As TikTok bidding frenzies continue, perhaps a pause is in order.  After all, what is the music industry really chasing here? Sadly, ‘long-term sustainable career-building’ isn’t on the tip of anyone’s tongue at moment.

Earlier this year, Big Machine Label Group topper Scott Borchetta sharply criticized the rush to ink TikTokers to lucrative label deals — simply by pointing to the lackluster numbers. “Not any of those [TikTokers] that got signed to big deals have worked,” Borchetta bluntly assessed, while urging others to consider the different between “a moment” and a longer-term success potential.

Others are also saying it out loud. On Wednesday, Warner Music Group Canada Director of Commercial Revenue Alex Bellissimo more broadly questioned the industry’s obsession with spiking numbers and stream counts. Bellissimo is actively working TikTok and other platforms at Warner Music Canada, but seemed focused on identifying authentic engagement instead of the latest trending dance.

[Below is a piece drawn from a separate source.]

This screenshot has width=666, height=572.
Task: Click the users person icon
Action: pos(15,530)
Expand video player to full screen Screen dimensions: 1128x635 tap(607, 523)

“I think we’re chasing numbers and chasing streams a lot,” Bellissimo told an audience at Canadian Music Week in Toronto on Wednesday. “But in order to be successful in this new phase of post-streaming growth… you’re going to have to have a core audience, you’re going to have to have an engaged audience.”

Perhaps it all dials back to the age-old truism — it’s the quality of the music. Just one problem: new artists are increasingly competing with older artists and older releases.

That could be a track released two years ago (like Glass Animals’ “Heat Waves”) or thirty-seven years ago (in the case of Kate Bush’s late-exploding “Running Up That Hill”).

“The volume now is just completely overwhelming,”Bellissimo continued. “Not only are there so many new releases, but the rise of catalog is now infiltrating how much time is spent on new releases. So you’re not only competing with what’s coming out that’s new, you’re also competing with what is trending and coming that’s been sitting dormant for a while.”

“For me, it always still is fundamentally about the quality of the music. You have to have a good song. I don’t think that has ever changed.”

Meanwhile, attempts are afoot to quantify the successes — or lack thereof — of a bevy of TikTok viral breakouts. A recent Vox investigation on the matter is certainly worth watching, though tracking post-TikTok trajectories are difficult. And it’s probably too early to truly understand the impact of TikTok on broader music careers.

Perhaps TikTok viral moments are better viewed as a beginning, an initial spark but certainly not a bonfire. In reaction to the investigatory Vox piece, Bob Lefsetz perhaps encapsulated the obvious by noting “a viral video is only the first stepping stone, far from the cherry on top.”